▶ TASK OBJECTIVE: All of the records must come back exactly as they were given.

Records drawn from a dataset
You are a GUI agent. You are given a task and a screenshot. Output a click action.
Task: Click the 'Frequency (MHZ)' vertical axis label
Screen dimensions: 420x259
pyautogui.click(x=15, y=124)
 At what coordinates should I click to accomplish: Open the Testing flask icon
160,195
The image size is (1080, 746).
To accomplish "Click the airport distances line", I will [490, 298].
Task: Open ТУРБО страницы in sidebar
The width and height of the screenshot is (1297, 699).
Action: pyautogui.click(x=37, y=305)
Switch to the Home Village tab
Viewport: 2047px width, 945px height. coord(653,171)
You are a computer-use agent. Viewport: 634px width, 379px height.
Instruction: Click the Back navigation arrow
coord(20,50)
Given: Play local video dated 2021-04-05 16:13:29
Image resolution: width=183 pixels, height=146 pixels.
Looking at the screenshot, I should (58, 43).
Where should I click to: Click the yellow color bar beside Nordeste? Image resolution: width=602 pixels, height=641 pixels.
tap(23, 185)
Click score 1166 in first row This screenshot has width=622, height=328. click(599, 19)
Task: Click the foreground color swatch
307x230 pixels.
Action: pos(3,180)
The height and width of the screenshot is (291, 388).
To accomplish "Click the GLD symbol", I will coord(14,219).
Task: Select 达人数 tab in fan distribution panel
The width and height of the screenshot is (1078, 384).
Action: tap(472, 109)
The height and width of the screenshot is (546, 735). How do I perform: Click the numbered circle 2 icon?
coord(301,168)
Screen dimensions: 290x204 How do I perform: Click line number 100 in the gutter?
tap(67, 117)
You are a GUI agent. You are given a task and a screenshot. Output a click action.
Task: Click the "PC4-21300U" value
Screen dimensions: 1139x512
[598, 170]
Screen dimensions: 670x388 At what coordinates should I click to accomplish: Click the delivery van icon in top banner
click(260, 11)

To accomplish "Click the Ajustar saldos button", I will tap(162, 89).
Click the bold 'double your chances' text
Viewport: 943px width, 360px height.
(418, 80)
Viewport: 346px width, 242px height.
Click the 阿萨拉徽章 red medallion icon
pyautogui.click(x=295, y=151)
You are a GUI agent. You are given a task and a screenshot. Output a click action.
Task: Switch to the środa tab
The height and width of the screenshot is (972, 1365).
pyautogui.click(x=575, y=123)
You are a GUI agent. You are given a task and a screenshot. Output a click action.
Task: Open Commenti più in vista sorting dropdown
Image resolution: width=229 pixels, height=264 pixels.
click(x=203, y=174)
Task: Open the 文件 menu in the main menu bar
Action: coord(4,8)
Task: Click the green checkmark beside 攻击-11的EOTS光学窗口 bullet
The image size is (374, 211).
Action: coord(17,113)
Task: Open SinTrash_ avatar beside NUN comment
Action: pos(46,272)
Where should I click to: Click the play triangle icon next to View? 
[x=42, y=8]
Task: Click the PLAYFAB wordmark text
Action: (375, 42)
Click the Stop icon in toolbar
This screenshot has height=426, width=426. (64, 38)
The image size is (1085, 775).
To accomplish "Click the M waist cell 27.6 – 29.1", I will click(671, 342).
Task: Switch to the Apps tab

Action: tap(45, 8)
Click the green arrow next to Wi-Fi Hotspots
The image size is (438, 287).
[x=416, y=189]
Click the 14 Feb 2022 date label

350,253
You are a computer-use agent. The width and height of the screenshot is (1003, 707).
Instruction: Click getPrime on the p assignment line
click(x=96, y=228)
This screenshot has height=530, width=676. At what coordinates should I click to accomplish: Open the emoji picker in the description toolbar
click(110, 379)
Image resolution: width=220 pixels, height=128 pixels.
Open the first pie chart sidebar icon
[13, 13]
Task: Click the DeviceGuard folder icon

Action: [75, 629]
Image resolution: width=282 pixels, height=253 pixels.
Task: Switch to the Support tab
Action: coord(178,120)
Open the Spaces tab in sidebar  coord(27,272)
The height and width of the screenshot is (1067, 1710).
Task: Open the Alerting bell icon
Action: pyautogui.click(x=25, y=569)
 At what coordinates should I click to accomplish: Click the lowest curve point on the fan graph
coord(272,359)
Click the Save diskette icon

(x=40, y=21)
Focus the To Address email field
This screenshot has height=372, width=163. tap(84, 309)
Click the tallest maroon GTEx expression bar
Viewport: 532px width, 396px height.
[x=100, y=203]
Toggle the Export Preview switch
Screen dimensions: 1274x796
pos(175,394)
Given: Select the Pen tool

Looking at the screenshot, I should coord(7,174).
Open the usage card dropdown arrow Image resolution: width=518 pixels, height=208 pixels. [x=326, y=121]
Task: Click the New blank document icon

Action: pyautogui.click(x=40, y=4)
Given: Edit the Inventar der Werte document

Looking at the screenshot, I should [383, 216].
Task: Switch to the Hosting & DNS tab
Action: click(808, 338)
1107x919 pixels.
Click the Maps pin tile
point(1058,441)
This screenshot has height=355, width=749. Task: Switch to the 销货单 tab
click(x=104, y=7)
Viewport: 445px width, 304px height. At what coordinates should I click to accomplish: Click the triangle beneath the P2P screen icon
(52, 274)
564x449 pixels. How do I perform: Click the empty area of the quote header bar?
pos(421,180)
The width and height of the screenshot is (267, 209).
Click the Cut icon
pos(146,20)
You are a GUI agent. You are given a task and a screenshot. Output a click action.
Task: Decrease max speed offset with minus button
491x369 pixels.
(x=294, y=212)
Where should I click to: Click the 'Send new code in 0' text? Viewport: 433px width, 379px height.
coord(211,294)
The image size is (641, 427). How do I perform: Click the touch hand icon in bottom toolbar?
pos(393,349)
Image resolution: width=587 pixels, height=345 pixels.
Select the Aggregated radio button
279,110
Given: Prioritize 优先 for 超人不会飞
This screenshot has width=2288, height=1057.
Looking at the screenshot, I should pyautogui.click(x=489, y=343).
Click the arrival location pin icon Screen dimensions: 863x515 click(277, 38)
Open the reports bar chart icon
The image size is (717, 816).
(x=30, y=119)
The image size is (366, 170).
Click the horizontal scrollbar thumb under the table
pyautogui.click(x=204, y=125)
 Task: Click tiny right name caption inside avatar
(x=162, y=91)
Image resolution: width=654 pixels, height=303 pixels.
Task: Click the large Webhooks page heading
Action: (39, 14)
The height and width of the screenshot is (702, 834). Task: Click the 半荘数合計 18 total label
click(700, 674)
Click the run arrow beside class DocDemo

▶ THE ANSWER:
You are a GUI agent. You are given a task and a screenshot. Output a click action.
Task: Click the 'Frequency (MHZ)' vertical axis label
Screen dimensions: 420x259
pyautogui.click(x=15, y=124)
 At what coordinates should I click to accomplish: Open the Testing flask icon
160,195
The image size is (1080, 746).
To accomplish "Click the airport distances line", I will [490, 298].
Task: Open ТУРБО страницы in sidebar
The width and height of the screenshot is (1297, 699).
Action: pyautogui.click(x=37, y=305)
Switch to the Home Village tab
Viewport: 2047px width, 945px height. coord(653,171)
You are a computer-use agent. Viewport: 634px width, 379px height.
Instruction: Click the Back navigation arrow
coord(20,50)
Given: Play local video dated 2021-04-05 16:13:29
Image resolution: width=183 pixels, height=146 pixels.
Looking at the screenshot, I should (58, 43).
Where should I click to: Click the yellow color bar beside Nordeste? Image resolution: width=602 pixels, height=641 pixels.
tap(23, 185)
Click score 1166 in first row This screenshot has width=622, height=328. click(599, 19)
Task: Click the foreground color swatch
307x230 pixels.
Action: pos(3,180)
The height and width of the screenshot is (291, 388).
To accomplish "Click the GLD symbol", I will coord(14,219).
Task: Select 达人数 tab in fan distribution panel
The width and height of the screenshot is (1078, 384).
Action: tap(472, 109)
The height and width of the screenshot is (546, 735). How do I perform: Click the numbered circle 2 icon?
coord(301,168)
Screen dimensions: 290x204 How do I perform: Click line number 100 in the gutter?
tap(67, 117)
You are a GUI agent. You are given a task and a screenshot. Output a click action.
Task: Click the "PC4-21300U" value
Screen dimensions: 1139x512
[598, 170]
Screen dimensions: 670x388 At what coordinates should I click to accomplish: Click the delivery van icon in top banner
click(260, 11)

To accomplish "Click the Ajustar saldos button", I will tap(162, 89).
Click the bold 'double your chances' text
Viewport: 943px width, 360px height.
(418, 80)
Viewport: 346px width, 242px height.
Click the 阿萨拉徽章 red medallion icon
pyautogui.click(x=295, y=151)
You are a GUI agent. You are given a task and a screenshot. Output a click action.
Task: Switch to the środa tab
The height and width of the screenshot is (972, 1365).
pyautogui.click(x=575, y=123)
You are a GUI agent. You are given a task and a screenshot. Output a click action.
Task: Open Commenti più in vista sorting dropdown
Image resolution: width=229 pixels, height=264 pixels.
click(x=203, y=174)
Task: Open the 文件 menu in the main menu bar
Action: coord(4,8)
Task: Click the green checkmark beside 攻击-11的EOTS光学窗口 bullet
The image size is (374, 211).
Action: coord(17,113)
Task: Open SinTrash_ avatar beside NUN comment
Action: pos(46,272)
Where should I click to: Click the play triangle icon next to View? 
[x=42, y=8]
Task: Click the PLAYFAB wordmark text
Action: (375, 42)
Click the Stop icon in toolbar
This screenshot has height=426, width=426. (64, 38)
The image size is (1085, 775).
To accomplish "Click the M waist cell 27.6 – 29.1", I will click(671, 342).
Task: Switch to the Apps tab

Action: tap(45, 8)
Click the green arrow next to Wi-Fi Hotspots
The image size is (438, 287).
[x=416, y=189]
Click the 14 Feb 2022 date label

350,253
You are a computer-use agent. The width and height of the screenshot is (1003, 707).
Instruction: Click getPrime on the p assignment line
click(x=96, y=228)
This screenshot has height=530, width=676. At what coordinates should I click to accomplish: Open the emoji picker in the description toolbar
click(110, 379)
Image resolution: width=220 pixels, height=128 pixels.
Open the first pie chart sidebar icon
[13, 13]
Task: Click the DeviceGuard folder icon

Action: [75, 629]
Image resolution: width=282 pixels, height=253 pixels.
Task: Switch to the Support tab
Action: coord(178,120)
Open the Spaces tab in sidebar  coord(27,272)
The height and width of the screenshot is (1067, 1710).
Task: Open the Alerting bell icon
Action: pyautogui.click(x=25, y=569)
 At what coordinates should I click to accomplish: Click the lowest curve point on the fan graph
coord(272,359)
Click the Save diskette icon

(x=40, y=21)
Focus the To Address email field
This screenshot has height=372, width=163. tap(84, 309)
Click the tallest maroon GTEx expression bar
Viewport: 532px width, 396px height.
[x=100, y=203]
Toggle the Export Preview switch
Screen dimensions: 1274x796
pos(175,394)
Given: Select the Pen tool

Looking at the screenshot, I should coord(7,174).
Open the usage card dropdown arrow Image resolution: width=518 pixels, height=208 pixels. [x=326, y=121]
Task: Click the New blank document icon

Action: pyautogui.click(x=40, y=4)
Given: Edit the Inventar der Werte document

Looking at the screenshot, I should [383, 216].
Task: Switch to the Hosting & DNS tab
Action: click(808, 338)
1107x919 pixels.
Click the Maps pin tile
point(1058,441)
This screenshot has height=355, width=749. Task: Switch to the 销货单 tab
click(x=104, y=7)
Viewport: 445px width, 304px height. At what coordinates should I click to accomplish: Click the triangle beneath the P2P screen icon
(52, 274)
564x449 pixels. How do I perform: Click the empty area of the quote header bar?
pos(421,180)
The width and height of the screenshot is (267, 209).
Click the Cut icon
pos(146,20)
You are a GUI agent. You are given a task and a screenshot. Output a click action.
Task: Decrease max speed offset with minus button
491x369 pixels.
(x=294, y=212)
Where should I click to: Click the 'Send new code in 0' text? Viewport: 433px width, 379px height.
coord(211,294)
The image size is (641, 427). How do I perform: Click the touch hand icon in bottom toolbar?
pos(393,349)
Image resolution: width=587 pixels, height=345 pixels.
Select the Aggregated radio button
279,110
Given: Prioritize 优先 for 超人不会飞
This screenshot has width=2288, height=1057.
Looking at the screenshot, I should pyautogui.click(x=489, y=343).
Click the arrival location pin icon Screen dimensions: 863x515 click(277, 38)
Open the reports bar chart icon
The image size is (717, 816).
(x=30, y=119)
The image size is (366, 170).
Click the horizontal scrollbar thumb under the table
pyautogui.click(x=204, y=125)
 Task: Click tiny right name caption inside avatar
(x=162, y=91)
Image resolution: width=654 pixels, height=303 pixels.
Task: Click the large Webhooks page heading
Action: (39, 14)
The height and width of the screenshot is (702, 834). Task: Click the 半荘数合計 18 total label
click(700, 674)
Click the run arrow beside class DocDemo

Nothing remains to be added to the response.